>>

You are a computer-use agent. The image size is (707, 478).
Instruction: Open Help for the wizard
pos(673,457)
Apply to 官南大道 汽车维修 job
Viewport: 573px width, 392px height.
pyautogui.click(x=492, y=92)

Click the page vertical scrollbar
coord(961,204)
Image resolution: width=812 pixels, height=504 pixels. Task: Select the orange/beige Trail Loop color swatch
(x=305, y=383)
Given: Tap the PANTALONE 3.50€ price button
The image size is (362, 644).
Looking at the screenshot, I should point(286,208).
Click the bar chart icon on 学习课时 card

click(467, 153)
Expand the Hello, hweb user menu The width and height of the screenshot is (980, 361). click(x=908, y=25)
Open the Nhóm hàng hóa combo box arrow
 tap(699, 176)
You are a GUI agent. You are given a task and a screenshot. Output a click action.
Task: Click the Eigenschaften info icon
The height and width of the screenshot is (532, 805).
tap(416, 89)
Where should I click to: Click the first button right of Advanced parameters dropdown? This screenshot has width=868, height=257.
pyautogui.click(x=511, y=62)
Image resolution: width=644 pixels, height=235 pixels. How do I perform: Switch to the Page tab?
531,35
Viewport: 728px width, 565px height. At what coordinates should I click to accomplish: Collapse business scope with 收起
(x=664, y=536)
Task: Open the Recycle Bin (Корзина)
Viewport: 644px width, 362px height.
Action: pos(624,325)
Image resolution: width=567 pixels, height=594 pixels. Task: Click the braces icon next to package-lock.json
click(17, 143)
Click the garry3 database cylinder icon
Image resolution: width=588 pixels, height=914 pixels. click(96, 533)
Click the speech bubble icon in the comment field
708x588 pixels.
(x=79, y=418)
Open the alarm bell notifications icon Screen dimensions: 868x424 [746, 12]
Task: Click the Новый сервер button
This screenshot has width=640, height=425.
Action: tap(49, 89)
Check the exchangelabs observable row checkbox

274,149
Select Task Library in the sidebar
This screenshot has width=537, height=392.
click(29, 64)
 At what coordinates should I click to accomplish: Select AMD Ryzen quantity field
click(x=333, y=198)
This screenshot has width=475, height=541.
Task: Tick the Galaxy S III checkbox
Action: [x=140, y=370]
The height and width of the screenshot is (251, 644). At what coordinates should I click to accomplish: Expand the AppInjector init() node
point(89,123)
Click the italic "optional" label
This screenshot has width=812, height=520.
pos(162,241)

<<

## Exercise
Exactly the lines running from the top of the records to the line that contains "Given: Tap the PANTALONE 3.50€ price button", inclusive, must be set down, and nothing more.

## Result of the task
You are a computer-use agent. The image size is (707, 478).
Instruction: Open Help for the wizard
pos(673,457)
Apply to 官南大道 汽车维修 job
Viewport: 573px width, 392px height.
pyautogui.click(x=492, y=92)

Click the page vertical scrollbar
coord(961,204)
Image resolution: width=812 pixels, height=504 pixels. Task: Select the orange/beige Trail Loop color swatch
(x=305, y=383)
Given: Tap the PANTALONE 3.50€ price button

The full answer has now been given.